== THE TASK ==
Copy out the data below, all of it, exactly.

DATA FOR REVIEW: Begin

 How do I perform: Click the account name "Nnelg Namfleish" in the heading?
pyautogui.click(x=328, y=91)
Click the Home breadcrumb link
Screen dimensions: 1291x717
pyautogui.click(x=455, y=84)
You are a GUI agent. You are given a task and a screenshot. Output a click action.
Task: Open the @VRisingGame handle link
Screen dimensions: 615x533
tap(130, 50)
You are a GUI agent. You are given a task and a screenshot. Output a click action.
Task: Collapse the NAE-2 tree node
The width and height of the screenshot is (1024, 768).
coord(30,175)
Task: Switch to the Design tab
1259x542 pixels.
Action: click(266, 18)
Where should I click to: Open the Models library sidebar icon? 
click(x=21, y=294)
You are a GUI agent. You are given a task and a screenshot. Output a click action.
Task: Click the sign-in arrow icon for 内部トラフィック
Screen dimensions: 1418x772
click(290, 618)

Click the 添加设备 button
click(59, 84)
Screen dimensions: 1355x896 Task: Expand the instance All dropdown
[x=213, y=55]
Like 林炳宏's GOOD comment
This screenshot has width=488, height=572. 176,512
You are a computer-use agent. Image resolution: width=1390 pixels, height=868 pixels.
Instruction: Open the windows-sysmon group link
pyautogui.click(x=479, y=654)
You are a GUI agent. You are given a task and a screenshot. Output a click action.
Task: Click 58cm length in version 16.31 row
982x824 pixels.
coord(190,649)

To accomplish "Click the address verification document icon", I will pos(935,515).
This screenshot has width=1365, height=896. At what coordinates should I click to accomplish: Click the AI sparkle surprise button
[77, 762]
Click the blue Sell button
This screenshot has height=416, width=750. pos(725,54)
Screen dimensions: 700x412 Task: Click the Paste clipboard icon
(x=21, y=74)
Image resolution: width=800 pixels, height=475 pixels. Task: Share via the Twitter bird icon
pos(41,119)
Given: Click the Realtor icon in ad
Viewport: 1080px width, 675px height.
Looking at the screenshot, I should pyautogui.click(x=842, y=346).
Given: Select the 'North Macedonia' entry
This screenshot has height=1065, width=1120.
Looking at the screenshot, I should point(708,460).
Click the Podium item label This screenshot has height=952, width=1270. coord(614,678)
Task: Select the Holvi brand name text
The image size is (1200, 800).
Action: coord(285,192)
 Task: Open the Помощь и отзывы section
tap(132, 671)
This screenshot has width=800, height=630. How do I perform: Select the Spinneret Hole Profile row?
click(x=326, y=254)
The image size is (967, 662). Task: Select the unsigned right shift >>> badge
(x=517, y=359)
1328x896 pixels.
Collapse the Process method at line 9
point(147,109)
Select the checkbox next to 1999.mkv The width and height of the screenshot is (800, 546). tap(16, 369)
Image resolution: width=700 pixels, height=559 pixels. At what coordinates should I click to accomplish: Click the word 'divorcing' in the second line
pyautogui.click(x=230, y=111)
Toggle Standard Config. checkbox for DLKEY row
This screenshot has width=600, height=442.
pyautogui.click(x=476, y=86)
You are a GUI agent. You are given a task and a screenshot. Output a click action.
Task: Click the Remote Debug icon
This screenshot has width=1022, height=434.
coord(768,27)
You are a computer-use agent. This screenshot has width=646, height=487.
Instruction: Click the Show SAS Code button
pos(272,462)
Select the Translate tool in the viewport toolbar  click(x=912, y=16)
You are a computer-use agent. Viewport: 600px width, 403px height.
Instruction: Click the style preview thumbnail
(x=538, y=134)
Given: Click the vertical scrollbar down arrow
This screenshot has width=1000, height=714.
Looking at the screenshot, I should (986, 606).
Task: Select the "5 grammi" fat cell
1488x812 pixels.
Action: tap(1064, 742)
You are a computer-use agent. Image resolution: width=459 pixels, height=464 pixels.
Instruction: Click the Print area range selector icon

DATA FOR REVIEW: End

== PROBLEM SOLUTION ==
 How do I perform: Click the account name "Nnelg Namfleish" in the heading?
pyautogui.click(x=328, y=91)
Click the Home breadcrumb link
Screen dimensions: 1291x717
pyautogui.click(x=455, y=84)
You are a GUI agent. You are given a task and a screenshot. Output a click action.
Task: Open the @VRisingGame handle link
Screen dimensions: 615x533
tap(130, 50)
You are a GUI agent. You are given a task and a screenshot. Output a click action.
Task: Collapse the NAE-2 tree node
The width and height of the screenshot is (1024, 768).
coord(30,175)
Task: Switch to the Design tab
1259x542 pixels.
Action: click(266, 18)
Where should I click to: Open the Models library sidebar icon? 
click(x=21, y=294)
You are a GUI agent. You are given a task and a screenshot. Output a click action.
Task: Click the sign-in arrow icon for 内部トラフィック
Screen dimensions: 1418x772
click(290, 618)

Click the 添加设备 button
click(59, 84)
Screen dimensions: 1355x896 Task: Expand the instance All dropdown
[x=213, y=55]
Like 林炳宏's GOOD comment
This screenshot has width=488, height=572. 176,512
You are a computer-use agent. Image resolution: width=1390 pixels, height=868 pixels.
Instruction: Open the windows-sysmon group link
pyautogui.click(x=479, y=654)
You are a GUI agent. You are given a task and a screenshot. Output a click action.
Task: Click 58cm length in version 16.31 row
982x824 pixels.
coord(190,649)

To accomplish "Click the address verification document icon", I will pos(935,515).
This screenshot has width=1365, height=896. At what coordinates should I click to accomplish: Click the AI sparkle surprise button
[77, 762]
Click the blue Sell button
This screenshot has height=416, width=750. pos(725,54)
Screen dimensions: 700x412 Task: Click the Paste clipboard icon
(x=21, y=74)
Image resolution: width=800 pixels, height=475 pixels. Task: Share via the Twitter bird icon
pos(41,119)
Given: Click the Realtor icon in ad
Viewport: 1080px width, 675px height.
Looking at the screenshot, I should pyautogui.click(x=842, y=346).
Given: Select the 'North Macedonia' entry
This screenshot has height=1065, width=1120.
Looking at the screenshot, I should point(708,460).
Click the Podium item label This screenshot has height=952, width=1270. coord(614,678)
Task: Select the Holvi brand name text
The image size is (1200, 800).
Action: coord(285,192)
 Task: Open the Помощь и отзывы section
tap(132, 671)
This screenshot has width=800, height=630. How do I perform: Select the Spinneret Hole Profile row?
click(x=326, y=254)
The image size is (967, 662). Task: Select the unsigned right shift >>> badge
(x=517, y=359)
1328x896 pixels.
Collapse the Process method at line 9
point(147,109)
Select the checkbox next to 1999.mkv The width and height of the screenshot is (800, 546). tap(16, 369)
Image resolution: width=700 pixels, height=559 pixels. At what coordinates should I click to accomplish: Click the word 'divorcing' in the second line
pyautogui.click(x=230, y=111)
Toggle Standard Config. checkbox for DLKEY row
This screenshot has width=600, height=442.
pyautogui.click(x=476, y=86)
You are a GUI agent. You are given a task and a screenshot. Output a click action.
Task: Click the Remote Debug icon
This screenshot has width=1022, height=434.
coord(768,27)
You are a computer-use agent. This screenshot has width=646, height=487.
Instruction: Click the Show SAS Code button
pos(272,462)
Select the Translate tool in the viewport toolbar  click(x=912, y=16)
You are a computer-use agent. Viewport: 600px width, 403px height.
Instruction: Click the style preview thumbnail
(x=538, y=134)
Given: Click the vertical scrollbar down arrow
This screenshot has width=1000, height=714.
Looking at the screenshot, I should (986, 606).
Task: Select the "5 grammi" fat cell
1488x812 pixels.
Action: tap(1064, 742)
You are a computer-use agent. Image resolution: width=459 pixels, height=464 pixels.
Instruction: Click the Print area range selector icon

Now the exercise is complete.